As-Salaamu-Alaikum, One of the reasons why I started this blog was to record our MashaAllah moments. The moments with the kids that make it all worthwhile. I feel so blessed to have been given this special opportunity by Allah (God). And it slips by so fast. You blink and it is gone.
I can’t believe that my oldest is going to be 4 in two weeks and my baby is already 2!!! Where did the time go? Things I said I would never forget are already fading as they are replaced my new memories I say I’ll never forget. The first time I held Saffiyah in the hospital. Her first real smile, the first time she called me mommy. The first time she met me at the window when I returned from work. She told me recently, “I love you mommy, you the best mommy in the whole world!” Said with such enthusiasm and sincerity that I hope I never forget. Even when she inevitably does…
Ali, came to me one day, he came running to me in the kitchen and said Mama – I love you! And then he ran away. This was so sweet because he was just learning to talk and I would kiss him and say “I love you, Ali.” then I would wait and say “You love mommy, say I love you mommy” but he never would. This continued for about two weeks then suddenly one day there it was. He ran as if he suddenly realized what it meant and he just had to tell me! MashaAllah these are the moments that make motherhood possible
My darling Ali. He is my precious, my sweetheart, my baby, my love. He is also two and is not weaned! I seriously thought about making him go cold turkey when he turned two on Jan 24th. But I decided against it because I thought it would be cruel. After all he doesn’t know that he’s been at this way WAY too long. I have been told; just try cutting out one feeding a day. That didn’t work because he would give it up and then when I was working on another feeding at a different time he returned to the old feeding.

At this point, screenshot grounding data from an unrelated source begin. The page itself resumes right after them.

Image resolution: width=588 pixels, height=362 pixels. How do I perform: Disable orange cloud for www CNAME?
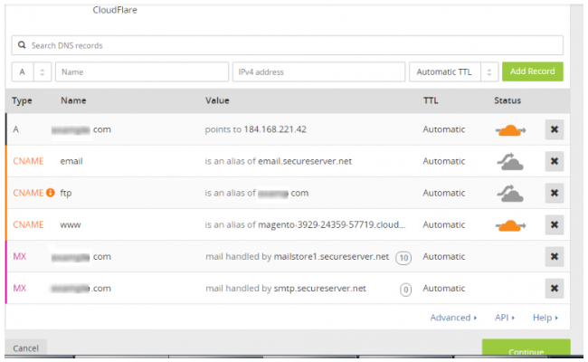pyautogui.click(x=511, y=224)
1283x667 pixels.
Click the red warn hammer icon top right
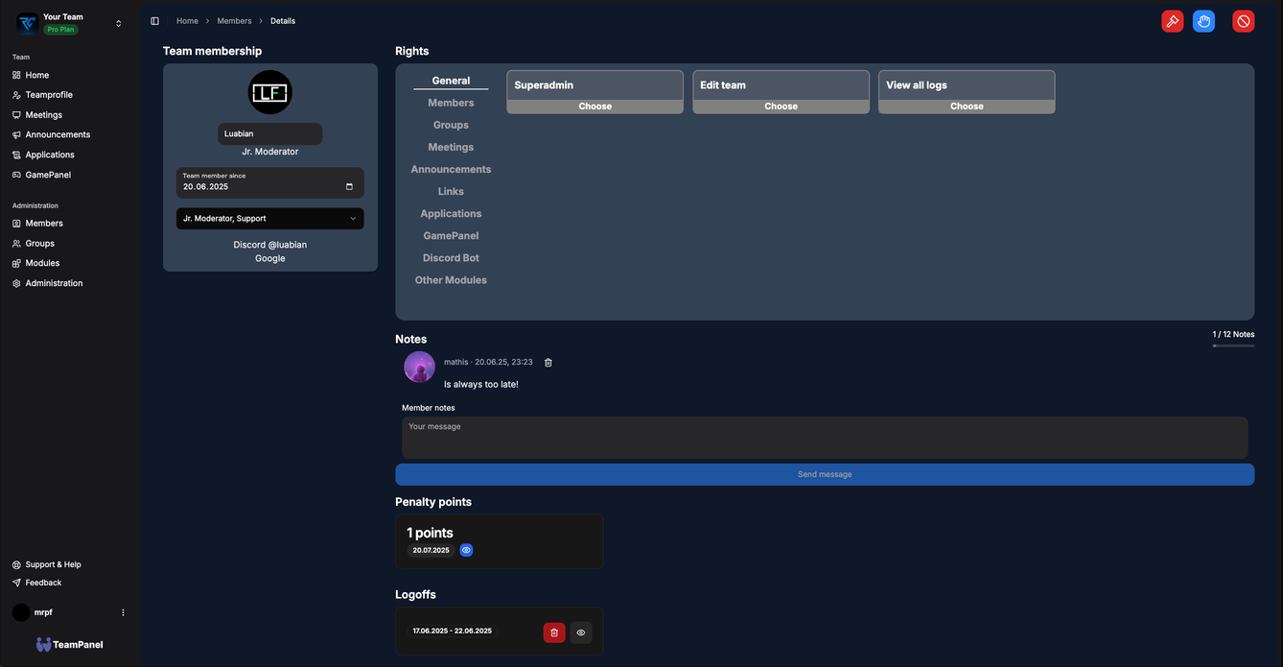point(1171,20)
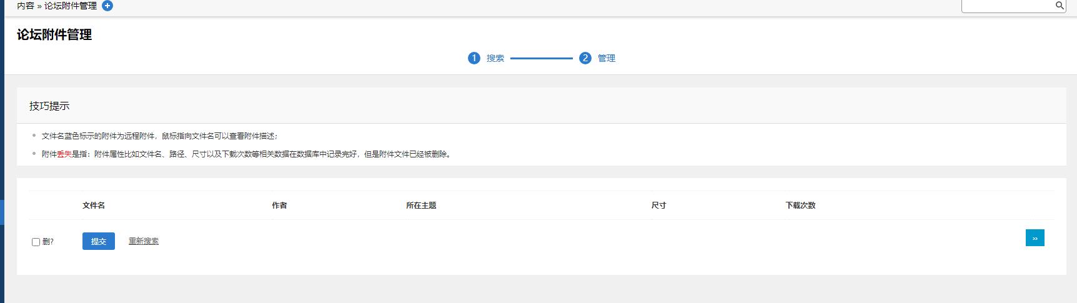The height and width of the screenshot is (303, 1077).
Task: Click the 作者 column header
Action: tap(279, 206)
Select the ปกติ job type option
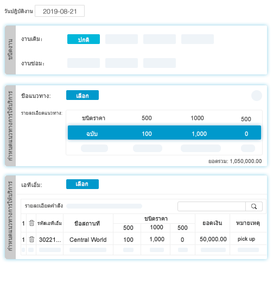This screenshot has width=273, height=283. pos(84,39)

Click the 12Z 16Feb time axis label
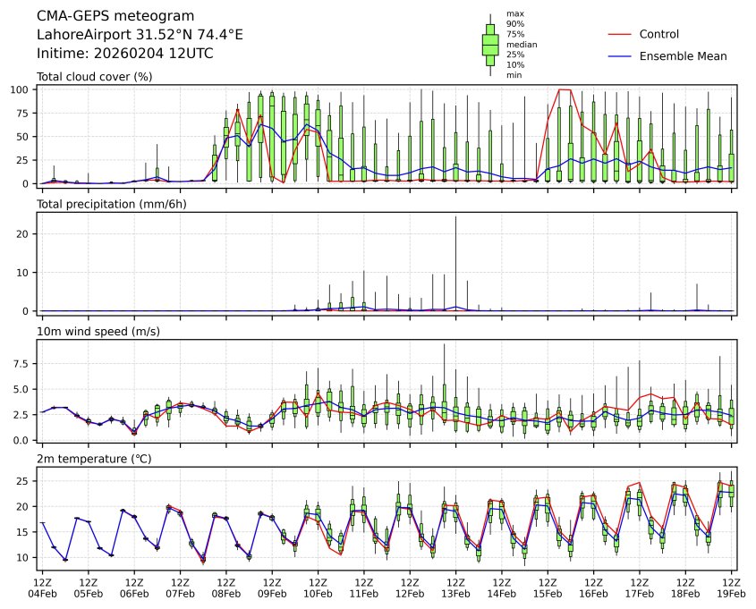point(594,588)
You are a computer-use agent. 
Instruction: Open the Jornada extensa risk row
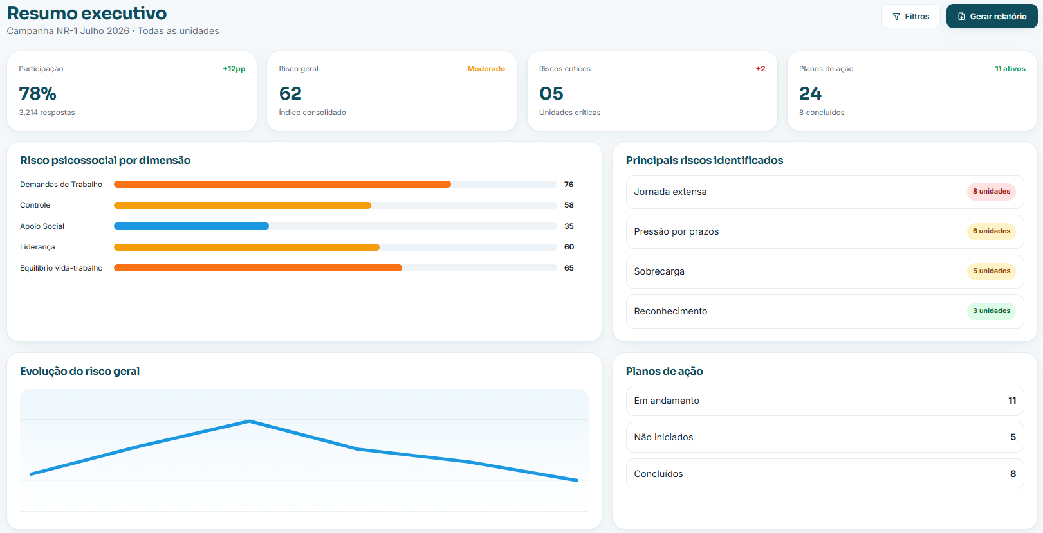(x=825, y=192)
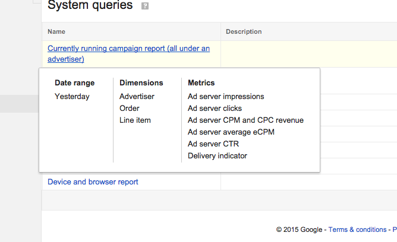Image resolution: width=397 pixels, height=242 pixels.
Task: Click Ad server impressions metric
Action: pos(226,96)
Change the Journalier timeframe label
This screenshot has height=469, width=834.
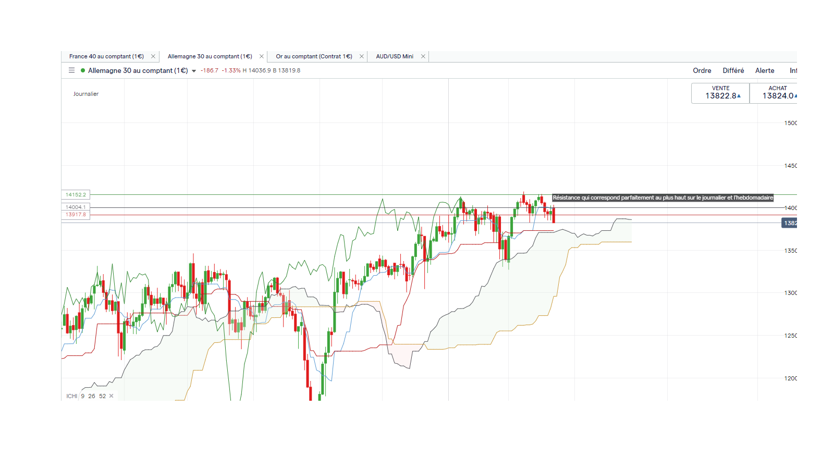click(86, 94)
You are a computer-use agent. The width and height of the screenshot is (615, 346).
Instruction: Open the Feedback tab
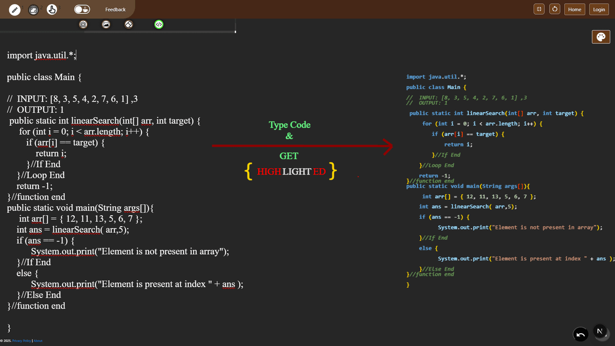115,10
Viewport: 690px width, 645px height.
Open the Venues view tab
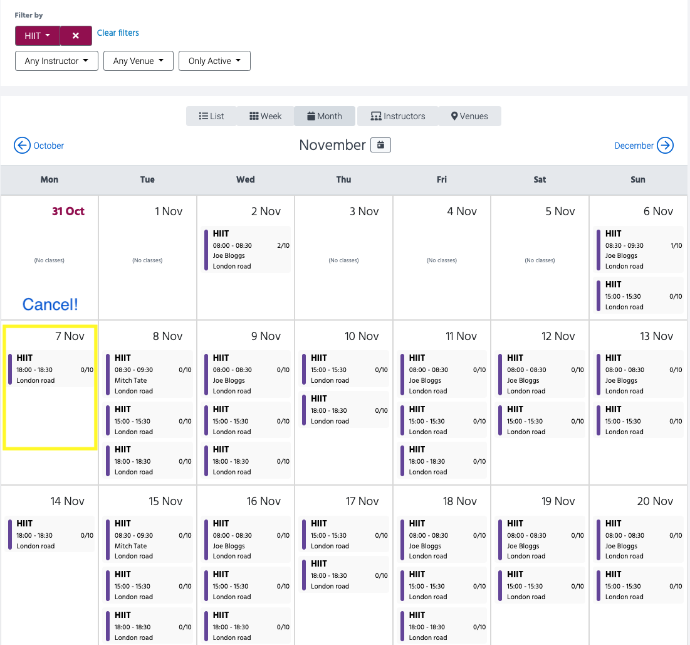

I know people will say I need to be firm, after all he can’t force himself on me. But we are talking about a child who chases me through the house yelling “SIT!” Crying and screaming for his milk. I mean MY milk. I guess I just don’t have enough back bone to shut him off completely. The problem is not so much the temper tantrums he has when he can’t get it; but what slays me every time is the hurt puppy look in his eyes when he is denied. He looks as if I have just put him out in the cold and told him to never come back.
What to do, what to do? I’ve tried all kinds of milkshakes, ice creams and snacks that he enjoys to divert him away….but at the end of the day he always comes back. It does work if we spend our day out away from the house but at night…fughettaboutit! I’m at my wits (and breasts) end. Is there any compassionate and easy way to wean him or am I just going to have to live with the betrayal and wrath he will launch at me until it’s over? Ya Allah(Oh my God) …I hope not.
I can’t tell you the joy I feel at being a mommy. I came to motherhood late in life so for me I felt doubly blessed. (Al-Hamdulillah -Praise be to God) Just a couple of years before my daughter was born I was advised by several doctors to have a complete hysterectomy and was told in no uncertain terms that I was too old, and because of medical problems too unhealthy to ever carry a baby to term. (I will explain more about this later – in a special series I will title “flashbacks-) But I put my faith in Allah (God) and two years later my daughter was born, healthy, naturally and with no problems. And all the praise goes to Allah, who I know makes ALL THINGS POSSIBLE.
Possible but not always easy:) It has been a humbling,thrilling, funny, frustrating, touching, crazy, wondrous, fulfilling, exasperating, learning experience that I can’t believe I am still just in the beginning stages of completing. Wait, did I say complete?! No way, it will never be complete…I’ll always be mommy. Just as my mom is, this experience has made me value and appreciate her and all mothers so much. So I’m starting this blog to share this wonderful journey and also to meet others on the same path. Share with you, learn from you, and hopefully we can help each other to raise children who will please Allah, contribute to this Ummah (Muslim community) and to all of society as well. May Allah bless with the tawfiq (ability to do a job well) to be good Muslim Mommies!